Reputation: 63
I am working on a native android app that should run on a ARMv7 processor device. For some reasons I need to do some heavy computation on vectors (short and/or float). I implemented some assembly function using NEON commands to boost the computation. I have gained a 1.5 speed factor which is not bad. I am wondering if I can improve these functions to go even faster.
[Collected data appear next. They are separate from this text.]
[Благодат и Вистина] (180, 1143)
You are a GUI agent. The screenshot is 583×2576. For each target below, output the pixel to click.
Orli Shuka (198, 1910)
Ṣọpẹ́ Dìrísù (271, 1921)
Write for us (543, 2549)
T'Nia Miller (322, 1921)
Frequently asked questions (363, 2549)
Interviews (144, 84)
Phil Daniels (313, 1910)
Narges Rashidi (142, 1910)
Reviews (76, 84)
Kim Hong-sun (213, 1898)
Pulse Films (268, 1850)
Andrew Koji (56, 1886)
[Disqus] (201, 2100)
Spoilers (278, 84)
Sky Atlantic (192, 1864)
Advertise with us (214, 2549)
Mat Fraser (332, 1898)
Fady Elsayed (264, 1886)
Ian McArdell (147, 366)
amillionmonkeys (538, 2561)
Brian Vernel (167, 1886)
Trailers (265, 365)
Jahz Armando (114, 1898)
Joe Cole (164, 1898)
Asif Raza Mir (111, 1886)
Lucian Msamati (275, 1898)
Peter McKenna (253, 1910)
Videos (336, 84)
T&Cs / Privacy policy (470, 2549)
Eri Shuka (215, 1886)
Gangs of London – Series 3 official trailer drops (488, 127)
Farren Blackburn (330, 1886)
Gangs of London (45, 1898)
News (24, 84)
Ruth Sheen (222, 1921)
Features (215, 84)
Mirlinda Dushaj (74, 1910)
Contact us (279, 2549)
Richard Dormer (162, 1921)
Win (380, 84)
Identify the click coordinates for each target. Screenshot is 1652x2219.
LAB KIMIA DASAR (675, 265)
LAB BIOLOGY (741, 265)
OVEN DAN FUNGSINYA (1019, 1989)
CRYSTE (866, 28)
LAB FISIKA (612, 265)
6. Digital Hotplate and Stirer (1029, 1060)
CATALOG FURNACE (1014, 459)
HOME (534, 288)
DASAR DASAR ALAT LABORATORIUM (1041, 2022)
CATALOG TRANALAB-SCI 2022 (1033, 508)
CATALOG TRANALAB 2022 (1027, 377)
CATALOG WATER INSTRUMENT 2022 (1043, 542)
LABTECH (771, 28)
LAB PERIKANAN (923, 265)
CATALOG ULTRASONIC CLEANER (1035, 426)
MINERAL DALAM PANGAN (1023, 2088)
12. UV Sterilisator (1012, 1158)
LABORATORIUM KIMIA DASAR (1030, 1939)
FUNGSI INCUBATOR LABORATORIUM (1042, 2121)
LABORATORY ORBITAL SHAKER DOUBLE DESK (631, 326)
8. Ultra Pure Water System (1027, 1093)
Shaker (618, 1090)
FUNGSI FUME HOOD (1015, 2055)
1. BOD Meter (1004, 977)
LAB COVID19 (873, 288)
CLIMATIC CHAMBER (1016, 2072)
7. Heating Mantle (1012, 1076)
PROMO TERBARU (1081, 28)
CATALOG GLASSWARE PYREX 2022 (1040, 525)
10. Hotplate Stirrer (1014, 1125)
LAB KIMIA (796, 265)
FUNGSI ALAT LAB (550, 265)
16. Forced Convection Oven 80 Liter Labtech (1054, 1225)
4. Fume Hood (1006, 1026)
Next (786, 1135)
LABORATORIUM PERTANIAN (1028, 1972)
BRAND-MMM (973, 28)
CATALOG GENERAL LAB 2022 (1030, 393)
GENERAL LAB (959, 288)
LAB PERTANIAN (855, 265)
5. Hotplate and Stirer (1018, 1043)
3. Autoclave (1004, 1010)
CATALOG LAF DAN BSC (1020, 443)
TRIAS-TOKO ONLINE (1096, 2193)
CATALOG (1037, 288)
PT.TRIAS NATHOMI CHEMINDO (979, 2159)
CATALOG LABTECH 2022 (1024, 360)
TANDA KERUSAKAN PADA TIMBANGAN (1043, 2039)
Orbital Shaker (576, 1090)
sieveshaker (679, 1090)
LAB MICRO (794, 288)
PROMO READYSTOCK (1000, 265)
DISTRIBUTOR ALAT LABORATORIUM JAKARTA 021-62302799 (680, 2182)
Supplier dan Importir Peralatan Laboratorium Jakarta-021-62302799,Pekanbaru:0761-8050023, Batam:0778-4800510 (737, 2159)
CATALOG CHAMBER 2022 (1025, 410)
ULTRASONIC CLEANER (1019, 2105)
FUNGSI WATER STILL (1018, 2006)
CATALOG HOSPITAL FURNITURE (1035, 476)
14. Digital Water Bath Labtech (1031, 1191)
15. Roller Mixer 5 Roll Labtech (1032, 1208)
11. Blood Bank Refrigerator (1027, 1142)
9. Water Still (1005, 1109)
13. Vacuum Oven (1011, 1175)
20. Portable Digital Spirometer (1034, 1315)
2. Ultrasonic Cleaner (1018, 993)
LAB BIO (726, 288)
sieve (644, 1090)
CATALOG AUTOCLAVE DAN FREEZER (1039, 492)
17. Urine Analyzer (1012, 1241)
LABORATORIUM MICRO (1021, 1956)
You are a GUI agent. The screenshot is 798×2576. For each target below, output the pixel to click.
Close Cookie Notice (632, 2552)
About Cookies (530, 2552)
So the question is: what changes can I do to improve these functions ?
//add to float vectors.
//the result could be put in scr1 instead of dst
void add_float_vector_with_neon3(float* dst, float* src1, float* src2, int count)
{
asm volatile (
"1: \n"
"vld1.32 {q0}, [%[src1]]! \n"
"vld1.32 {q1}, [%[src2]]! \n"
"vadd.f32 q0, q0, q1 \n"
"subs %[count], %[count], #4 \n"
"vst1.32 {q0}, [%[dst]]! \n"
"bgt 1b \n"
: [dst] "+r" (dst)
: [src1] "r" (src1), [src2] "r" (src2), [count] "r" (count)
: "memory", "q0", "q1"
);
}
//multiply a float vector by a scalar.
//the result could be put in scr1 instead of dst
void mul_float_vector_by_scalar_with_neon3(float* dst, float* src1, float scalar, int count)
{
asm volatile (
"vdup.32 q1, %[scalar] \n"
"2: \n"
"vld1.32 {q0}, [%[src1]]! \n"
"vmul.f32 q0, q0, q1 \n"
"subs %[count], %[count], #4 \n"
"vst1.32 {q0}, [%[dst]]! \n"
"bgt 2b \n"
: [dst] "+r" (dst)
: [src1] "r" (src1), [scalar] "r" (scalar), [count] "r" (count)
: "memory", "q0", "q1"
);
}
//add to short vector -> no problem of coding limits
//the result should be put in in a dest different from src1 and scr2
void add_short_vector_with_neon3(short* dst, short* src1, short* src2, int count)
{
asm volatile (
"3: \n"
"vld1.16 {q0}, [%[src1]]! \n"
"vld1.16 {q1}, [%[src2]]! \n"
"vadd.i16 q0, q0, q1 \n"
"subs %[count], %[count], #8 \n"
"vst1.16 {q0}, [%[dst]]! \n"
"bgt 3b \n"
: [dst] "+r" (dst)
: [src1] "r" (src1), [src2] "r" (src2), [count] "r" (count)
: "memory", "q0", "q1"
);
}
//multiply a short vector by a float vector and put the result bach into a short vector
//the result should be put in in a dest different from src1
void mul_short_vector_by_float_vector_with_neon3(short* dst, short* src1, float* src2, int count)
{
asm volatile (
"4: \n"
"vld1.16 {d0}, [%[src1]]! \n"
"vld1.32 {q1}, [%[src2]]! \n"
"vmovl.s16 q0, d0 \n"
"vcvt.f32.s32 q0, q0 \n"
"vmul.f32 q0, q0, q1 \n"
"vcvt.s32.f32 q0, q0 \n"
"vmovn.s32 d0, q0 \n"
"subs %[count], %[count], #4 \n"
"vst1.16 {d0}, [%[dst]]! \n"
"bgt 4b \n"
: [dst] "+r" (dst)
: [src1] "r" (src1), [src2] "r" (src2), [count] "r" (count)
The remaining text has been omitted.